現在,定期的な社会参加は6名(デイケアは除く),非参加は5名であった.その群間差を満足度でみると,参加群は8.2±0.9点,非参加群は5.8±0.7点であり,p<0.05と有意な差を認めた.また友人との関わり有が5名,関わり無が6名であり,満足度でみると関わり有は8.2±1.0点,関わり無は6.2±1.1点であり,P<0.05と有意な差を認めた.
【考察】
研究参加者11名のうち,6名がデイケア以外の社会活動に参加しており,現在も継続して他者交流が可能な状態であった.地域高齢者がサロンや自治体活動等の社会活動に参加するきっかけとして,退職後の自身の体調不良や心身機能の低下,生活上の能力低下から健康に意識が向くことが影響している3)と報告されている.当施設に通う独居高齢者も退職をきっかけに社会活動に興味を持ち,参加を決意した者がほとんどであった.

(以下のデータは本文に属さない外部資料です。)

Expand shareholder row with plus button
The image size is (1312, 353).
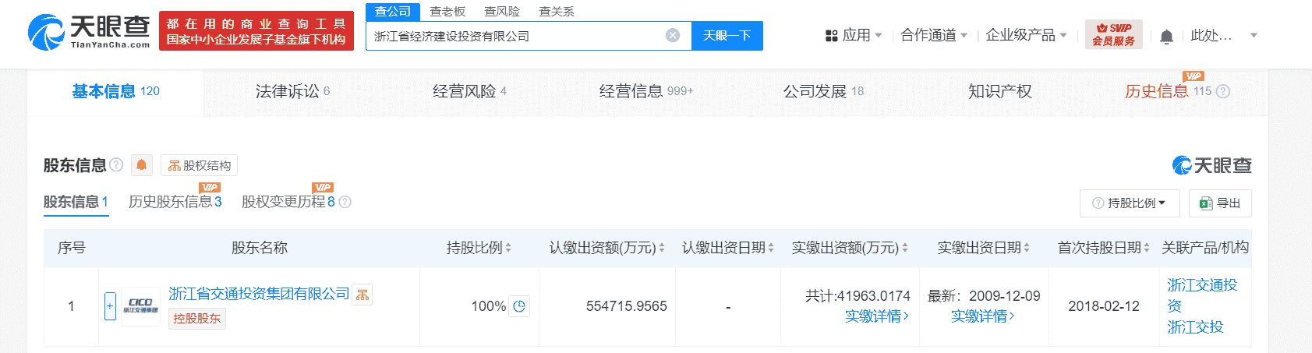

本研究の結果から社会活動への参加や他者との交流が当施設のデイケアに通う独居高齢者にとって,日常生活への満足度やADL動作能力の向上,介護負担の軽減に影響していることが明らかになった.しかしその一方で,社会活動への参加や他者との交流が少なく,日常生活への満足度やADL動作能力の低下,介護負担の増加を認めている独居高齢者が存在していることも明らかとなった.社会活動に参加していない独居高齢者5名のうち3名は男性であり,特に男性の独居高齢者に地域社会との交流を促すことが重要になってくる.男性独居高齢者の社会的孤立の支援には,高齢者個人への支援に終始するのではなく高齢者の家族,地域住民を含めた社会づくりが必須である4)と報告されている.独居高齢者がデイケア利用を通して仲良くなった他利用者と同じ社会活動への参加を促すことや,地域で行われている社会活動を把握してその人にあったものを紹介すること,作業療法士が地域に出て自治体や老人クラブ・サロンの運営側と関わり,環境調整を行うこと等の支援が作業療法士として今後求められ,課題になると考えられる.当施設では今後,地域の高齢者を社会活動参加へと促すため作業療法士主催で,活動の場を作る.その際自治体と協力して集客し,男性高齢者も好む活動を行い,独居高齢者が地域と繋がるきっかけを作っていくことを目標とする.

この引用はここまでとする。